La notion de « troubles des conduites » est aujourd’hui connue du grand public par le biais des débats qui ont suivi le rapport d’expertise de l’Inserm de 2005 à ce sujet. En effet, certains aspects entraînèrent une vive réaction des professionnels de l’enfance concernés, réaction cristallisée dans une pétition rédigée par un collectif intitulé « Pas de zéro de conduite pour les enfants de 3 ans ». En particulier fut vivement contestée la proposition d’un dépistage précoce selon des critères comportementaux simplistes, appuyée sur une confusion entre prédiction linéaire et prévention, et sur un glissement entre troubles (concept médical) et délinquance (concept sociojudiciaire).
Deux conceptions différentes
Ces débats transdisciplinaires furent particulièrement utiles pour la profession et pour les usagers : ils mirent au jour et réduisirent quelque peu l’opposition entre deux conceptions différentes de la psychiatrie. L’une, francophone, sous-tendue par une approche psychopathologique, vise à comprendre le sens des symptômes en référence au fonctionnement mental, aux relations intersubjectives et à l’histoire du sujet pris dans un environnement socioculturel donné. Alors que l’autre, d’origine anglo-saxonne, se contente de décrire des symptômes au temps T, de les organiser en troubles et de les réduire, sans se soucier du fonctionnement psychique et de la souffrance qui les sous-tend, ni des facteurs relationnels, familiaux et sociaux qui ont pu contribuer à leur organisation.
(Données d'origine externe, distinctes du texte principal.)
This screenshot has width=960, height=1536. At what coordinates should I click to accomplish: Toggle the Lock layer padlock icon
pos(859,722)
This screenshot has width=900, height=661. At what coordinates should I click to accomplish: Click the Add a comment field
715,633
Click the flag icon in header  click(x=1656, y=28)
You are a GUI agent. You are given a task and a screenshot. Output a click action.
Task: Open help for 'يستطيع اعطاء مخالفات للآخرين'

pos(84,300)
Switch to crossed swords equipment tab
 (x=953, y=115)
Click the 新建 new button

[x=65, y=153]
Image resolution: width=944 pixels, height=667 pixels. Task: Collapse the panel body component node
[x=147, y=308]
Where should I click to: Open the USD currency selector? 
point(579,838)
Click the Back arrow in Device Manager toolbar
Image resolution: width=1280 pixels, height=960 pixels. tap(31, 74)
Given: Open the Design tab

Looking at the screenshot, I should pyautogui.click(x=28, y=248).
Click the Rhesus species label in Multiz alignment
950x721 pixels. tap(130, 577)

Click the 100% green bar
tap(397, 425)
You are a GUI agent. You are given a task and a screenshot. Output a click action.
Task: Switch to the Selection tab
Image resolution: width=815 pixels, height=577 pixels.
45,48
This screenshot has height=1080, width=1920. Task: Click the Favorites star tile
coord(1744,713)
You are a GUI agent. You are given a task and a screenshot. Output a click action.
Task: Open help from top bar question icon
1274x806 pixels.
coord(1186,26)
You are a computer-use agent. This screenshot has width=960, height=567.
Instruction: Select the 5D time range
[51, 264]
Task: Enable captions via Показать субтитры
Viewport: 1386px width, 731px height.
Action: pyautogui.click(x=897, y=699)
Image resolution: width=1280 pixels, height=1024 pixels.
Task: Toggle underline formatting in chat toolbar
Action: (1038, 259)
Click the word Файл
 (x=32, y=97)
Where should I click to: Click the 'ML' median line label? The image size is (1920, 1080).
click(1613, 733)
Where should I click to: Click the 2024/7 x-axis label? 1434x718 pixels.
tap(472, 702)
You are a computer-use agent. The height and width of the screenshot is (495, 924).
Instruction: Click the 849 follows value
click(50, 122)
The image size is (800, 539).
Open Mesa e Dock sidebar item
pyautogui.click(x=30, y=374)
Le terme de « troubles des conduites », dans les systèmes de classifications internationales actuelles, renvoie ainsi à des compilations de symptômes comportementaux facilement identifiables. Les conduites ou comportements incriminés deviennent des troubles quand ils s’avèrent bruyants et dérangeants pour l’individu et pour son entourage. Le point commun des différentes classifications relève de la transgression répétée des normes sociales, ce qui pose la question de la définition de celles-ci. Ces classifications se veulent objectives car indépendantes des conceptions psychopathologiques, juridiques et morales, vœu démenti par certaines définitions de symptômes très arbitraires et moralistes (par exemple, l’item 8 de la CIM 10 : « est souvent méchant ou vindicatif »). Le DSM-IV-TR définit ainsi le trouble en question : ensemble de conduites, répétitives et persistantes, dans lequel sont bafoués les droits fondamentaux d’autrui ou les normes et règles sociales correspondant à l’âge du sujet. On doit ainsi retrouver différents symptômes dans une liste de 15, regroupés en 4 rubriques (agressions envers des personnes ou des animaux, destruction de biens matériels, fraude ou vol, violation grave de règles établies). Enfin, la perturbation du comportement doit entraîner une altération cliniquement significative du fonctionnement social, scolaire ou professionnel.